● WHAT THE EXERCISE ASKS
Return all of the records below verbatim, with every line in its original order.

=-=-=-=-=

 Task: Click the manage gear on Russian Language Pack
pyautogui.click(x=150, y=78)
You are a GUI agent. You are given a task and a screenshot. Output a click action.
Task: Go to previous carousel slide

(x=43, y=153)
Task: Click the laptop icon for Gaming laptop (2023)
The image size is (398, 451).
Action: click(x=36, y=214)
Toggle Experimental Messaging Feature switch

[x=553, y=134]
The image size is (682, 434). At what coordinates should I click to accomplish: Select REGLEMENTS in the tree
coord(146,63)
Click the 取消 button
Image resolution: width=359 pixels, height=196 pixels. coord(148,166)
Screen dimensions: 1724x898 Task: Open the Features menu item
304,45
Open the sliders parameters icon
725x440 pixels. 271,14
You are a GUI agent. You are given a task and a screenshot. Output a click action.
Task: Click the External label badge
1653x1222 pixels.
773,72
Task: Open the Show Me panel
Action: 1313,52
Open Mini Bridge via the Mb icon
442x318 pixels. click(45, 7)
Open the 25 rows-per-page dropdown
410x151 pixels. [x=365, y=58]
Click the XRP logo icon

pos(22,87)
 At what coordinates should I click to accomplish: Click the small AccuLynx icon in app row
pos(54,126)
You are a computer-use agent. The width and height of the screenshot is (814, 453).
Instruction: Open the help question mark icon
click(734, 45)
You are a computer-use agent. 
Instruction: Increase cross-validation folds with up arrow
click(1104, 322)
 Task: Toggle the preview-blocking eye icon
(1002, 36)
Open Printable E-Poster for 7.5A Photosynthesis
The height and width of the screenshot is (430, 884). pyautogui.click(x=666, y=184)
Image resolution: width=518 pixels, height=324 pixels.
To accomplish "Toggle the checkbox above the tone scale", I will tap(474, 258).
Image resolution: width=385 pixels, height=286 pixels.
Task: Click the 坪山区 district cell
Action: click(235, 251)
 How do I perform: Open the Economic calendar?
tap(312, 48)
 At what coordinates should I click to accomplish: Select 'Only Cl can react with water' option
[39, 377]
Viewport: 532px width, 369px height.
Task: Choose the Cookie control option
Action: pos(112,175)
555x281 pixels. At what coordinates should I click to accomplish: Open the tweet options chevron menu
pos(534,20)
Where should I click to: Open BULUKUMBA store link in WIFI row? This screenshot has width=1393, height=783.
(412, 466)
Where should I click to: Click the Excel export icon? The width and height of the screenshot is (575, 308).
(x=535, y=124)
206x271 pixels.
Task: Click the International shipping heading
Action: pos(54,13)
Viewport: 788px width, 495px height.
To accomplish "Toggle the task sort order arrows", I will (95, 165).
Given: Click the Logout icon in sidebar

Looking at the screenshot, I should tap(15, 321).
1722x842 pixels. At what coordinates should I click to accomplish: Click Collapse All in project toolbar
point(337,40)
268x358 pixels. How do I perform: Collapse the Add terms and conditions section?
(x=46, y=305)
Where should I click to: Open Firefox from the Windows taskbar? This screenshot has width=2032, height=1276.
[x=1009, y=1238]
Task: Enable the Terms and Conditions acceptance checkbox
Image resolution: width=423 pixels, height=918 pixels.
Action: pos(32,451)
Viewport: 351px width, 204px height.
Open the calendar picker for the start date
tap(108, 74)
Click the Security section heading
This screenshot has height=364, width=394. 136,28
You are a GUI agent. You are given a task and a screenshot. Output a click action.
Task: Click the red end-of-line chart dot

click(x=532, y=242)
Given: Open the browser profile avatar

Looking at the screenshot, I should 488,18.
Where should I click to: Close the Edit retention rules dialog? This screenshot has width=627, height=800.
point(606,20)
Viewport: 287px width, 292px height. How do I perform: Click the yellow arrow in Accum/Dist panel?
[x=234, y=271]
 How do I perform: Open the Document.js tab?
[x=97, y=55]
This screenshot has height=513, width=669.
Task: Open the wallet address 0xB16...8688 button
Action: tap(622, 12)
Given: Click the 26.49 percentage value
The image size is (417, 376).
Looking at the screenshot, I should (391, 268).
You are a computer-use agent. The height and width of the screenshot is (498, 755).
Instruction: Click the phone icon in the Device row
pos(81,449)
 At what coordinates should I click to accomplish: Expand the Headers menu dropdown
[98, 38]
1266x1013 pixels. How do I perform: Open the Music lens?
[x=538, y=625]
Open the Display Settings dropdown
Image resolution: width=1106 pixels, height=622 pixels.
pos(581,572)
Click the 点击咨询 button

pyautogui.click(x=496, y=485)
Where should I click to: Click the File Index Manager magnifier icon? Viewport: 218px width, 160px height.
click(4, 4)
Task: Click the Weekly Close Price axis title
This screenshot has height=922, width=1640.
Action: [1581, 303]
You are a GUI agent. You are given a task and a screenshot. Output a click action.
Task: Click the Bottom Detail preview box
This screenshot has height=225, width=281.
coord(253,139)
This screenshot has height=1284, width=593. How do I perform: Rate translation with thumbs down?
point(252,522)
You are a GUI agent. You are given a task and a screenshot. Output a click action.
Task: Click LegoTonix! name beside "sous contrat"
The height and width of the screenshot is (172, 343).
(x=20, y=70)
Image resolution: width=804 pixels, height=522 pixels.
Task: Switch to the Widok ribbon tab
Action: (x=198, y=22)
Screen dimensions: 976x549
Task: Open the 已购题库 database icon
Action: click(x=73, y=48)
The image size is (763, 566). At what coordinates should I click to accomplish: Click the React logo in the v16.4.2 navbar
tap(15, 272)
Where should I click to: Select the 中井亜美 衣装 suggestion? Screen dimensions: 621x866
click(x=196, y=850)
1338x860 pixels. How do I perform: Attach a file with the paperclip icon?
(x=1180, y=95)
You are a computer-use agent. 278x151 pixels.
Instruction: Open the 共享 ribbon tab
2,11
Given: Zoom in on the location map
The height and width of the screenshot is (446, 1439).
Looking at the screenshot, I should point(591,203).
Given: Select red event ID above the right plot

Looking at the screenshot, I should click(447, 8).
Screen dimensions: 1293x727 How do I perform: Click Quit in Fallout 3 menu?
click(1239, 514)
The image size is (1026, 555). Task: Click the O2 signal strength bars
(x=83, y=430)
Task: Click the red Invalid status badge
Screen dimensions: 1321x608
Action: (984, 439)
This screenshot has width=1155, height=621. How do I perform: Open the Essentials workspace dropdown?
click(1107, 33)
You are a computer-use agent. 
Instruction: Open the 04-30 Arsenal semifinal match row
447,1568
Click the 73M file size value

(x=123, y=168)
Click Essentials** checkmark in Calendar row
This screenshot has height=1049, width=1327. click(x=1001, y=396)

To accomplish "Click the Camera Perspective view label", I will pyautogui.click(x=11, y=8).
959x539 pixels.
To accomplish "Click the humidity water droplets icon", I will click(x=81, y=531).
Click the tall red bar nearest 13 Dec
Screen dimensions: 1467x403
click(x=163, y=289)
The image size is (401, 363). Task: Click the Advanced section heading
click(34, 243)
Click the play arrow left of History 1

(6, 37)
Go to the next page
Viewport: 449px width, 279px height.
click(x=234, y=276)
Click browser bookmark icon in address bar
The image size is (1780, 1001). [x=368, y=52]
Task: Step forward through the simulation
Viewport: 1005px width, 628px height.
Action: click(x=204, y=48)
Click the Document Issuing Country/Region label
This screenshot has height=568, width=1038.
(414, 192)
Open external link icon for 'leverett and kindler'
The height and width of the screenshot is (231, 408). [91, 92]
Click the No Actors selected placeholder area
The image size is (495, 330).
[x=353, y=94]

=-=-=-=-=

● FULL RESPONSE
 Task: Click the manage gear on Russian Language Pack
pyautogui.click(x=150, y=78)
You are a GUI agent. You are given a task and a screenshot. Output a click action.
Task: Go to previous carousel slide

(x=43, y=153)
Task: Click the laptop icon for Gaming laptop (2023)
The image size is (398, 451).
Action: click(x=36, y=214)
Toggle Experimental Messaging Feature switch

[x=553, y=134]
The image size is (682, 434). At what coordinates should I click to accomplish: Select REGLEMENTS in the tree
coord(146,63)
Click the 取消 button
Image resolution: width=359 pixels, height=196 pixels. coord(148,166)
Screen dimensions: 1724x898 Task: Open the Features menu item
304,45
Open the sliders parameters icon
725x440 pixels. 271,14
You are a GUI agent. You are given a task and a screenshot. Output a click action.
Task: Click the External label badge
1653x1222 pixels.
773,72
Task: Open the Show Me panel
Action: 1313,52
Open Mini Bridge via the Mb icon
442x318 pixels. click(45, 7)
Open the 25 rows-per-page dropdown
410x151 pixels. [x=365, y=58]
Click the XRP logo icon

pos(22,87)
 At what coordinates should I click to accomplish: Click the small AccuLynx icon in app row
pos(54,126)
You are a computer-use agent. The width and height of the screenshot is (814, 453).
Instruction: Open the help question mark icon
click(734, 45)
You are a computer-use agent. 
Instruction: Increase cross-validation folds with up arrow
click(1104, 322)
 Task: Toggle the preview-blocking eye icon
(1002, 36)
Open Printable E-Poster for 7.5A Photosynthesis
The height and width of the screenshot is (430, 884). pyautogui.click(x=666, y=184)
Image resolution: width=518 pixels, height=324 pixels.
To accomplish "Toggle the checkbox above the tone scale", I will tap(474, 258).
Image resolution: width=385 pixels, height=286 pixels.
Task: Click the 坪山区 district cell
Action: click(235, 251)
 How do I perform: Open the Economic calendar?
tap(312, 48)
 At what coordinates should I click to accomplish: Select 'Only Cl can react with water' option
[39, 377]
Viewport: 532px width, 369px height.
Task: Choose the Cookie control option
Action: pos(112,175)
555x281 pixels. At what coordinates should I click to accomplish: Open the tweet options chevron menu
pos(534,20)
Where should I click to: Open BULUKUMBA store link in WIFI row? This screenshot has width=1393, height=783.
(412, 466)
Where should I click to: Click the Excel export icon? The width and height of the screenshot is (575, 308).
(x=535, y=124)
206x271 pixels.
Task: Click the International shipping heading
Action: pos(54,13)
Viewport: 788px width, 495px height.
To accomplish "Toggle the task sort order arrows", I will (95, 165).
Given: Click the Logout icon in sidebar

Looking at the screenshot, I should tap(15, 321).
1722x842 pixels. At what coordinates should I click to accomplish: Click Collapse All in project toolbar
point(337,40)
268x358 pixels. How do I perform: Collapse the Add terms and conditions section?
(x=46, y=305)
Where should I click to: Open Firefox from the Windows taskbar? This screenshot has width=2032, height=1276.
[x=1009, y=1238]
Task: Enable the Terms and Conditions acceptance checkbox
Image resolution: width=423 pixels, height=918 pixels.
Action: pos(32,451)
Viewport: 351px width, 204px height.
Open the calendar picker for the start date
tap(108, 74)
Click the Security section heading
This screenshot has height=364, width=394. 136,28
You are a GUI agent. You are given a task and a screenshot. Output a click action.
Task: Click the red end-of-line chart dot

click(x=532, y=242)
Given: Open the browser profile avatar

Looking at the screenshot, I should 488,18.
Where should I click to: Close the Edit retention rules dialog? This screenshot has width=627, height=800.
point(606,20)
Viewport: 287px width, 292px height. How do I perform: Click the yellow arrow in Accum/Dist panel?
[x=234, y=271]
 How do I perform: Open the Document.js tab?
[x=97, y=55]
This screenshot has height=513, width=669.
Task: Open the wallet address 0xB16...8688 button
Action: tap(622, 12)
Given: Click the 26.49 percentage value
The image size is (417, 376).
Looking at the screenshot, I should (391, 268).
You are a computer-use agent. The height and width of the screenshot is (498, 755).
Instruction: Click the phone icon in the Device row
pos(81,449)
 At what coordinates should I click to accomplish: Expand the Headers menu dropdown
[98, 38]
1266x1013 pixels. How do I perform: Open the Music lens?
[x=538, y=625]
Open the Display Settings dropdown
Image resolution: width=1106 pixels, height=622 pixels.
pos(581,572)
Click the 点击咨询 button

pyautogui.click(x=496, y=485)
Where should I click to: Click the File Index Manager magnifier icon? Viewport: 218px width, 160px height.
click(4, 4)
Task: Click the Weekly Close Price axis title
This screenshot has height=922, width=1640.
Action: [1581, 303]
You are a GUI agent. You are given a task and a screenshot. Output a click action.
Task: Click the Bottom Detail preview box
This screenshot has height=225, width=281.
coord(253,139)
This screenshot has height=1284, width=593. How do I perform: Rate translation with thumbs down?
point(252,522)
You are a GUI agent. You are given a task and a screenshot. Output a click action.
Task: Click LegoTonix! name beside "sous contrat"
The height and width of the screenshot is (172, 343).
(x=20, y=70)
Image resolution: width=804 pixels, height=522 pixels.
Task: Switch to the Widok ribbon tab
Action: (x=198, y=22)
Screen dimensions: 976x549
Task: Open the 已购题库 database icon
Action: click(x=73, y=48)
The image size is (763, 566). At what coordinates should I click to accomplish: Click the React logo in the v16.4.2 navbar
tap(15, 272)
Where should I click to: Select the 中井亜美 衣装 suggestion? Screen dimensions: 621x866
click(x=196, y=850)
1338x860 pixels. How do I perform: Attach a file with the paperclip icon?
(x=1180, y=95)
You are a computer-use agent. 278x151 pixels.
Instruction: Open the 共享 ribbon tab
2,11
Given: Zoom in on the location map
The height and width of the screenshot is (446, 1439).
Looking at the screenshot, I should point(591,203).
Given: Select red event ID above the right plot

Looking at the screenshot, I should click(447, 8).
Screen dimensions: 1293x727 How do I perform: Click Quit in Fallout 3 menu?
click(1239, 514)
The image size is (1026, 555). Task: Click the O2 signal strength bars
(x=83, y=430)
Task: Click the red Invalid status badge
Screen dimensions: 1321x608
Action: (984, 439)
This screenshot has width=1155, height=621. How do I perform: Open the Essentials workspace dropdown?
click(1107, 33)
You are a computer-use agent. 
Instruction: Open the 04-30 Arsenal semifinal match row
447,1568
Click the 73M file size value

(x=123, y=168)
Click Essentials** checkmark in Calendar row
This screenshot has height=1049, width=1327. click(x=1001, y=396)

To accomplish "Click the Camera Perspective view label", I will pyautogui.click(x=11, y=8).
959x539 pixels.
To accomplish "Click the humidity water droplets icon", I will click(x=81, y=531).
Click the tall red bar nearest 13 Dec
Screen dimensions: 1467x403
click(x=163, y=289)
The image size is (401, 363). Task: Click the Advanced section heading
click(34, 243)
Click the play arrow left of History 1

(6, 37)
Go to the next page
Viewport: 449px width, 279px height.
click(x=234, y=276)
Click browser bookmark icon in address bar
The image size is (1780, 1001). [x=368, y=52]
Task: Step forward through the simulation
Viewport: 1005px width, 628px height.
Action: click(x=204, y=48)
Click the Document Issuing Country/Region label
This screenshot has height=568, width=1038.
(414, 192)
Open external link icon for 'leverett and kindler'
The height and width of the screenshot is (231, 408). [91, 92]
Click the No Actors selected placeholder area
The image size is (495, 330).
[x=353, y=94]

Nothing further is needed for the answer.